Divorce in Japan: A Savvy Tokyo Guide

When It's Time to Untangle the Knot

By Hilary Keyes
January 13, 2023

Your step-by-step guide to getting divorced in Japan.

When a marriage is over, whether you live in your home country or in Japan, divorce is the only option. But how do you go about getting one? What steps are there? Where do you even start? Hopefully, this Savvy Tokyo guide to divorce in Japan will make the process somewhat easier for you.

So You’re Ready To Get Divorced

So You’re Ready To Get Divorced© Photo by iStock: takasuu

Divorce is a fact of life, like it or not. Just as there are myriad reasons to get married to someone, there are just as many reasons to end it. Whatever your or your partner’s reason may be, you’ll want to go through the process as thoroughly as possible to minimize any further complications.

Who is getting divorced?

If you are both foreign nationals, you will need to consult with your individual embassy or embassies as well as your local ward office to learn the full procedure for a divorce. It varies greatly by country and can require some degree of legal assistance.
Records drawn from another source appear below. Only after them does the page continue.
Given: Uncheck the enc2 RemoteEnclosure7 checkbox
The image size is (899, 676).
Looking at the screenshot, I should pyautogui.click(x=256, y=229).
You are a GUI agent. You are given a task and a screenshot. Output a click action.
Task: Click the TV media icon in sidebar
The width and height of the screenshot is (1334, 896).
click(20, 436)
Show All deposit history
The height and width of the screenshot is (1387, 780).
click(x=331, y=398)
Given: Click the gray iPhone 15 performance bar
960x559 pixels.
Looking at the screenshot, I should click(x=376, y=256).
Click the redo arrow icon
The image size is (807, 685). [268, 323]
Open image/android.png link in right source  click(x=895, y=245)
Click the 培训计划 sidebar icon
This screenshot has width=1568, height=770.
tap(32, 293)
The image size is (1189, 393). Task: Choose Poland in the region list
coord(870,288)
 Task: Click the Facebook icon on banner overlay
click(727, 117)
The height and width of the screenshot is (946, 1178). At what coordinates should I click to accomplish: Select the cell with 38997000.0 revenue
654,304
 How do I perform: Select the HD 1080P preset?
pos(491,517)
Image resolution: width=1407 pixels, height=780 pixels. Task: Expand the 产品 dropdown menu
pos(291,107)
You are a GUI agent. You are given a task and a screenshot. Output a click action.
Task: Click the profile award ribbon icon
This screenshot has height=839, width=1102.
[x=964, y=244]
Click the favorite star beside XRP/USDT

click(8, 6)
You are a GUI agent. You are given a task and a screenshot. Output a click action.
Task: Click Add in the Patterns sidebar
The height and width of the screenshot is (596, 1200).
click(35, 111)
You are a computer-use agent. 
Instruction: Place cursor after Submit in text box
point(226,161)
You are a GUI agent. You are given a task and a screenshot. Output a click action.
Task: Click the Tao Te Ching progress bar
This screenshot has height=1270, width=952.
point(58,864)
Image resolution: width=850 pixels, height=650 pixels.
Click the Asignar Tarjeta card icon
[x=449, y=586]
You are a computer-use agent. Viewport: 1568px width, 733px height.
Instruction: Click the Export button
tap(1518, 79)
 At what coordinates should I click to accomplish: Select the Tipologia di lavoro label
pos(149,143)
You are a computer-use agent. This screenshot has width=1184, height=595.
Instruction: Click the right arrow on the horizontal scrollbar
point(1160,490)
The following information is based on a marriage between a Japanese person and a foreign national.

What are your options? How do they work?

The Savvy Tokyo Guide to Divorce in Japan© Photo by iStock: yamasan

There are four types of divorce in Japan. For more information on the Japanese family court system and helpful FAQs, check out this link.

1. Divorce by Agreement (協議離婚 Kyogi Rikon)

Over 90% of divorces in Japan are settled via agreement. So long as a couple can agree to divorce as well as on the division of property, child custody, alimony/support, and so on, the couple doesn’t have to go through the family court or even have divorce lawyers involved. This is the most straightforward, “least messy” option.

How? Both partners fill out and submit a designated divorce form (離婚届 rikon todoke) at their local ward office. Both must sign and seal the form for it to be official. Witnesses will also be required to sign the paperwork before it is submitted. Technically both partners do not need to be present to submit the form so long as it’s been signed. Please note that not all countries recognize divorce by agreement. Consult with your embassy/consulate beforehand to ensure you are legally divorced.

2. Divorce by Mediation (調停離婚 Chotei Rikon)

If both partners cannot come to an agreement, can no longer communicate (calmly/rationally) or the cause of the divorce is not legally recognized (based on the Japanese Civil Code; irreconcilable differences, for example), you and your partner will need to speak with family/divorce lawyers.

How? You will need to consult with a divorce lawyer, ideally one who speaks your native language. A quick Google search can bring up several suitable law firms. Asking at your ward office can also be helpful. Some have mediation services on hand, which may mean spending less money to obtain a divorce.

Once you and your partner and lawyers have discussed the divorce circumstances and reached a decision, the decision will be officially reported in a mediation record (which is as enforceable as a court judgment). Then you have 10 days to file the rikon todoke along with the divorce mediation documents with your ward office.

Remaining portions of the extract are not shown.